Saya melihat sosok seorang sipil yang pantas untuk memimpin BIN, seperti Ketika kasus kerusuhan di papua, Jika seorang sipil memimpin BIN maka pendekatan yang dilakukan BIN terutama terhadap Papua dan Papua Barat akan lebih humanis atau manusiawi.
“Dengan pendekatan humanis, niscaya rakyat Papua akan lebih dimanusiakan,” jelasnya.
Saya melihat sosok pengamat Intelijen senior Suhendra Hadikuntono adalah sosok yang tepat untuk memimpin instansi BIN. Selain kapasitas dan loyalitasnya, Suhendra juga dinilai berani sehingga diyakini mampu membenahi masalah intelijen di Indonesia, dan mengatasi keadaan karena ia pun berani pasang badan, Naluri intelijen yang dimiliki Suhendra selalu diimplementasikan secara cermat, detail dan efektif, serta mempunyai out put yang signifikan bagi bangsa dan negara. Yang lebih luar biasa, semua itu ia lakukan dengan gerakan senyap dan mandiri. Melalui jaringan yang dimiliki, Suhendra bisa dengan mudah memetakan masalah dan membuat analisis intelijen yang komprehensif, sehingga ujung atau hasilnya pun efektif.Beliau juga sosok yang humanis serta dekat dengan masyarakat
Apa lagi ancaman negara saat ini bersifat multidimensi dan berciri asimetris.oleh sebab itu pendekatan sipil lebih efektif bagi BIN yang harus dekat dengan rakyat
saya yakin pak suhendra akan menunjukkan kemampuanya untuk segera membuat perubahan yang diperlukan di Pejaten, apabila dipercayakan memimpin instansi BIN.

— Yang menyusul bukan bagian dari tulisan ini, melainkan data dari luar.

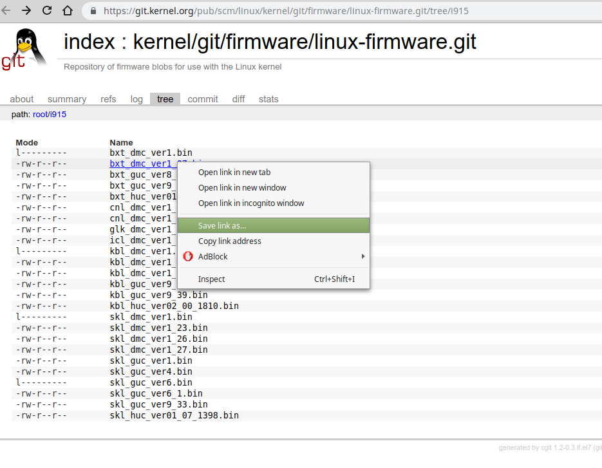This screenshot has height=468, width=602.
Task: Select 'Open link in incognito window'
Action: point(251,203)
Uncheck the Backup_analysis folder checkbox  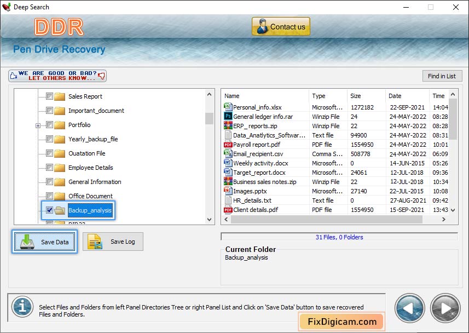pos(50,210)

Bukan hanya Laskar Milenial Indonesia (LMI) saja menilai sosok Suhendra Hadikuntono yang tepat menjadi kepala BIN. Dukungan juga di beri oleh banyak seperti Wali Nanggroe Aceh Tengku Malik Mahmud Al-Haythar.
Hal senada juga diungkapkan Gubernur Jenderal Negara Republik Federal Papua Barat (NRFPB) Markus Yenu.
Sudah saatnya “mind frame” (pola pikir) yang berbeda, sehingga dalam operasi intelijen akan lebih humanis, serta mengedepankan “prosperity approach” (pendekatan kesejahteraan) daripada “security approach” (pendekatan keamanan) yang selama ini terbukti gagal.Tutup Christi.